What to work on
1. In the text on crop diversity, what year was the Crop Trust established?
2. Using the text on crop diversity, explain why it says conserving crop diversity has never been more critical.
3. Go on with the text about crop diversity conservation, picking up after its final sentence.

Page text

○ ○ ○ ○ ○ ○ ○

It has never been more critical to conserve crop diversity. We need the greatest possible diversity of crops to secure our food supply at a time when we are making unprecedented demands, and putting unprecedented pressure, on our environment. That is our mission: to ensure the long-term conservation and use of crop diversity for food security worldwide.
We need it to ensure that food will be available at stable and affordable prices, without expanding agriculture’s footprint. We need crop diversity both in farmer’s fields and stored in genebanks. We need it available to all, forever, through an efficient global system. Safeguarding biodiversity in – and around – agriculture is a prerequisite for food security. The Crop Trust was established in 2004 to do just that.
A 10,000 Year Legacy We Can’t Leave to Chance
Throughout the history of agriculture farmers have generated a seemingly endless diversity within crops, discovering ingenious solutions to local challenges. Meanwhile, the wild relatives of these crops have also persisted in nature, adapting to tough environments. It is diversity that allows farmers to feed the world – come what may. But this diversity is in fact not endless. It is disappearing, and once lost, it’s lost forever.
No single institution can hold this diversity – amounting to millions of distinct crop varieties – and make it available to plant breeders and farmers around the world. The Crop Trust brings together and secures those genebanks that are tasked by the international community with conserving this legacy for all of humanity.
The Global Role of the Crop Trust
In 1996, after long negotiations, 150 countries adopted the first Global Plan of Action (GPA) for conserving and using crop diversity. The GPA called for a rational global conservation system, based on the principles of effectiveness, efficiency and transparency. In 2011, the Second Global Plan of Action reiterated that call.

○ ○ ○ ○ ○ ○ ○

Available data
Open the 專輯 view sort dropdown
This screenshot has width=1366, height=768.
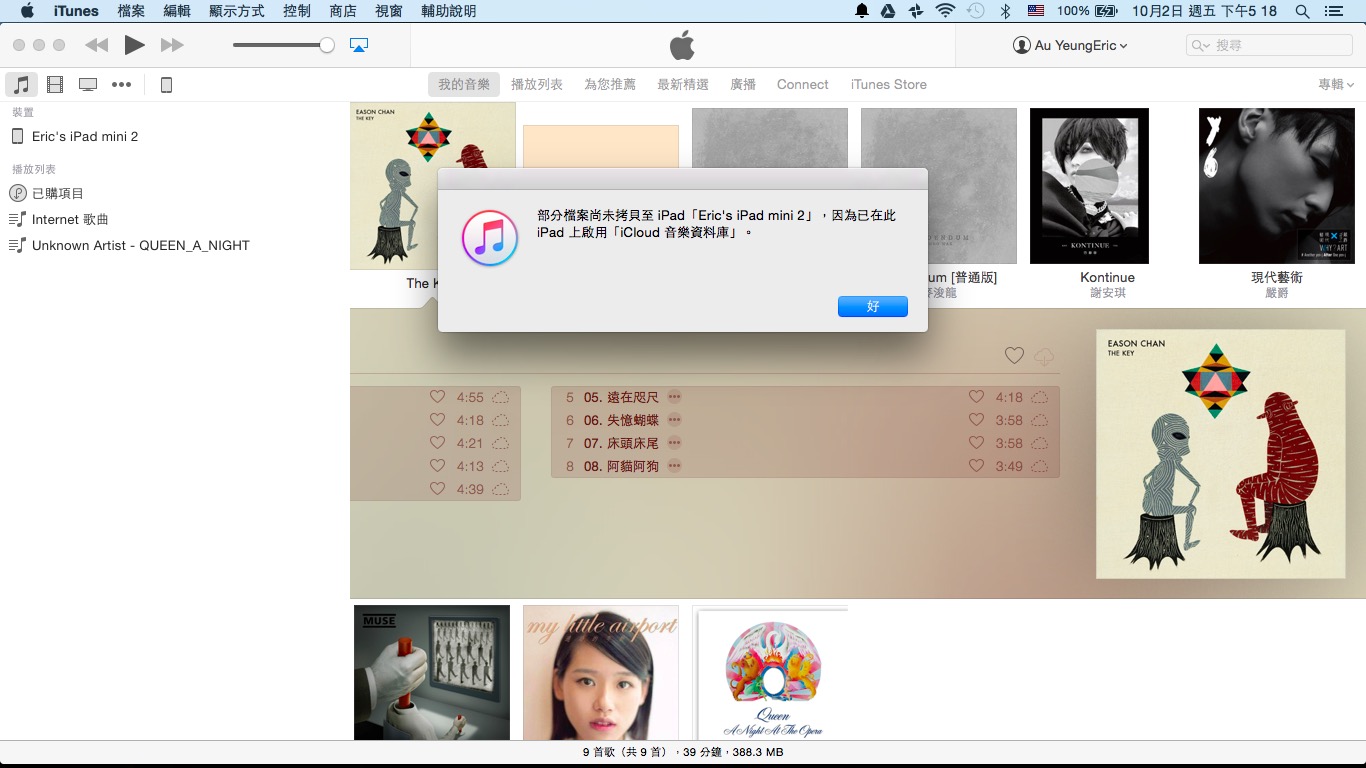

○ ○ ○ ○ ○ ○ ○

Task answers
1. The Crop Trust was established in 2004.

2. The greatest possible diversity of crops is needed to secure the food supply. Unprecedented demands and pressure are now being placed on the environment.

3.
In between, the International Treaty on Plant Genetic Resources for Food and Agriculture, which came into force in 2004, placed an effective, efficient global system at the core of its efforts to conserve and use crop diversity for food security.
The Crop Trust was established by Bioversity International on behalf of the CGIAR and the UN Food and Agriculture Organization to help support this global system in a sustainable way, through a Crop Diversity Endowment Fund. This provides long-term grants to safeguard collections of unique and valuable crop diversity held in genebanks around the world. Priority is given to 25 crops among those listed in Annex 1 of the International Treaty, of particular importance to the food security of least developed countries.
The Crop Trust provides:
- Financial support for the key international genebanks that make the diversity of our most important food crops available to all under the International Treaty;
- Tools and support for the efficient management of genebanks;
- Coordination between conserving institutions to ensure that all crop diversity is protected, accessible and used.
- Final backup of crop seeds in the Svalbard Global Seed Vault.